What was the fount of this unusual conservatism? In part, it was the long tradition of Catholic teaching, to which he remained loyal despite frequent writings about papal dishonesty and Church scandals. Also in part, it was the Founding Fathers and the Constitution. In “The Convenient State,” a superb essay published before his 30th birthday, Wills had argued that the accumulated political wisdom of the ancients, the Catholic Church, and the Anglo-American people was more fully embodied in the Constitution and the Federalist than anywhere else. These documents were, he argued, more realistic about human nature, about the human propensity to be corrupted by power, and about the need for conciliation, compromise, and peace than any other source in the history of political philosophy. They drew on hard practical experience and avoided the abstract theorizing of the French Enlightenment.

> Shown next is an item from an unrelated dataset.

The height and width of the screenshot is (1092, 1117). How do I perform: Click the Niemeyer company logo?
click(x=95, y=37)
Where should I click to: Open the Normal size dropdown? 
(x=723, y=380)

After writing “The Convenient State,” Wills returned frequently to the Revolutionary era, with Inventing America (1978) on Jefferson’s draft of the Declaration of Independence, Explaining America (1981) on Madison and the Federalist, and Cincinnatus (1984) on George Washington. Together these studies create a panorama of the intellectual world of 18th-century America. He shows that the Founders looked backward to the accumulated political wisdom of experience, remembered the fate of other republics in history, and were decidedly tradition-oriented for a band of revolutionaries. Meanwhile, Wills continued to write on contemporary politics, with books on Presidents Nixon (Nixon Agonistes, 1970), Kennedy (The Kennedy Imprisonment, 1982), and Reagan (Reagan’s America, 1987). No other author of our times has mastered both 18th- and 20th-century American history so thoroughly or brought them into such close contact, using the Founders’ standards to judge the moderns.

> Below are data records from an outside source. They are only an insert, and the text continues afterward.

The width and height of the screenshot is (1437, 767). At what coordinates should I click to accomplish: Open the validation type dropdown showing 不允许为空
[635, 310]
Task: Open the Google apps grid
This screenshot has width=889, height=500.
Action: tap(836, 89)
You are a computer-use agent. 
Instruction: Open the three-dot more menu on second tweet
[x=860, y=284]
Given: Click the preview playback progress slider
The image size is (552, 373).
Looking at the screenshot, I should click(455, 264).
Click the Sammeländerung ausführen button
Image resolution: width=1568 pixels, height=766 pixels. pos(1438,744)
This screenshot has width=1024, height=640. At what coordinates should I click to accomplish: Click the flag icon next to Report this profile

Wills is a skilful reader of texts with an encyclopedic knowledge of the history of English usage. Entire chapters of his Revolutionary-era books are devoted to single words and their changing usage. When necessary, Wills can use these skills to devastating effect. In Bomb Power, for example, he shreds the flimsy historical argument made by John Yoo, the Bush administration lawyer who argued that the president can take the country to war on his sole initiative. Yoo argued that in the 18th century, the word “declare” meant merely to publicize something that was already happening, so that the Constitution, when it specified that Congress has the right to declare war, was not being given the right to decide whether or not the nation should fight. Wills offers an impromptu seminar on the history of the word “declare” that makes Yoo’s arguments appear pathetically threadbare.


Yoo was also the lawyer who wrote a memorandum in 2002 seeking to justify the torturing of prisoners by waterboarding. The U.S. anti-torture statute specifies that interrogation becomes torture if it is “specifically intended to inflict severe physical or mental pain or suffering.” Yoo argues that if the interrogator’s primary intention is to extract information from a suspect and that the inflicting of severe pain is merely a by-product, then he “lacks the requisite intent” to be convicted of torture “even if … [he] … knows that severe pain will result from his actions.” Wills retorts that this kind of “philological hocus-pocus” in practice permits the interrogators always to deny that they are torturers merely by claiming that the severe harm was incidental to their quest for information.


The pleasure of reading Garry Wills comes from his ability always to find something new and stimulating to say on apparently exhausted topics; he rarely settles for the conventional wisdom on any issue. It’s tempting, once you’ve grown up, to have a stock response to every situation and to enjoy knowing what you think about the chronic political questions that are never settled once and for all. Wills won’t let you rest in your convictions, and no matter what your place on the political spectrum he’s forever throwing out little nuggets of unsettling wisdom to make you doubt your own complacency.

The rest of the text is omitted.